At the end paragraph of an very interesting essay published on Foreign Policy[1], the author gives his own speculation why there’s not a clear goal or endgame plan from the US government for its strategic competition with China:

A primary reason the Biden team has rejected end states appears to be that no single end state is simultaneously realistic and acceptable to two key audiences: the American public and policymakers in ally and partner countries.

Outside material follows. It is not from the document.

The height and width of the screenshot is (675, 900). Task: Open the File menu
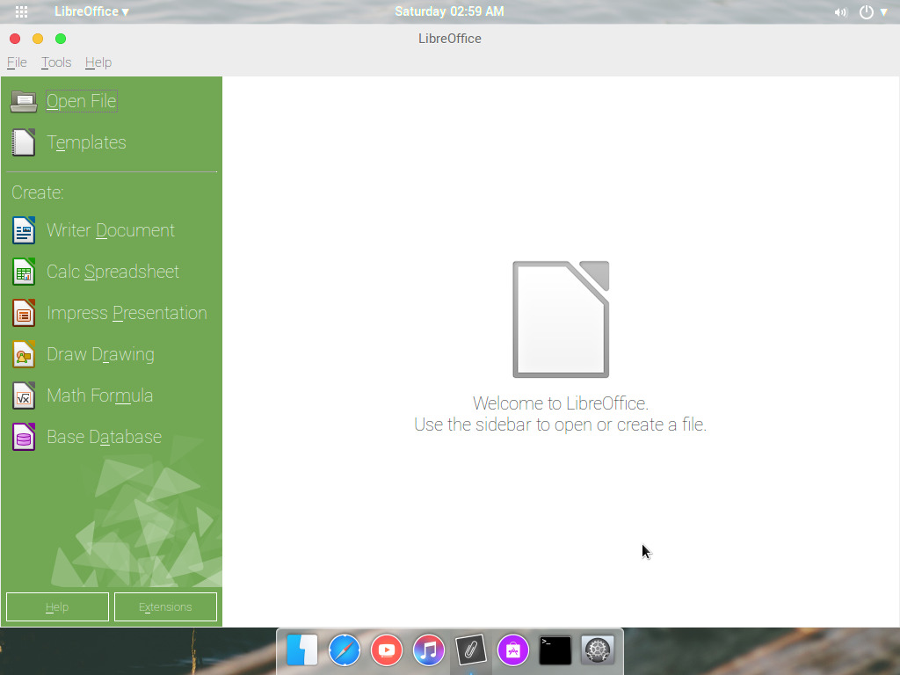pyautogui.click(x=16, y=62)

This makes me wonder what’re the possible end states of the competitions they don’t want to talk about, here’re my own speculations:

  1. Peaceful Evolution[2] accomplished: Communist Part of China collapsed, a western style democratic parties / electoral system replaced the current system. This is not a realistic outcome. It maybe possible 50 years ago, but since China’s Opening Up policy in 1979, its GDP has increased a whopping 100 times, 800 millions people have been lifted from extreme poverty[3] and the communist party enjoyed a very high support rate among the Chinese people. The confidence of the ancient civilization awakening in the blood of new generations, they genuinely don’t acknowledge the western system as a more advanced one.

  2. Hot war: US and China open fired over Taiwan’s Independence, or conflicts in South China Sea. As world’s factory, China has unparalleled war production capacity: it currently produced 12 times as much steel as United States[4] in 2022, almost double the manufacturing output of US. Without nuclear weapon involved, no one wants to start a war with China, let alone at their front yard. Thus, this is possible but not acceptable to both the public and ally countries.

  3. Cold war: China is not Soviet Union, whose economy has no significant impact to United States or its allies. China’s economy and its supply chains are deeply integrated into the global economy. The cost is too high to decouple with China and rebuild all the supply chains in friendly countries. Even it’s doable, the efficiency and time it needs won’t be acceptable.

  4. Nuclear war: not realistic, not acceptable. China has a smaller nuclear arsenal comparing to United States, but it’s still more than enough to destroy US one time. Only a crazy person will think annihilation of our planet an acceptable outcome of anything.

  5. G2 or multi-polar world : possible but not acceptable to US and its allies since this means US and its allies lost their dominance positions.

  6. US folding back to continent America: possible but obviously not acceptable to the US public and allies.

  1. Foreign Policy: Does America Have an Endgame on China?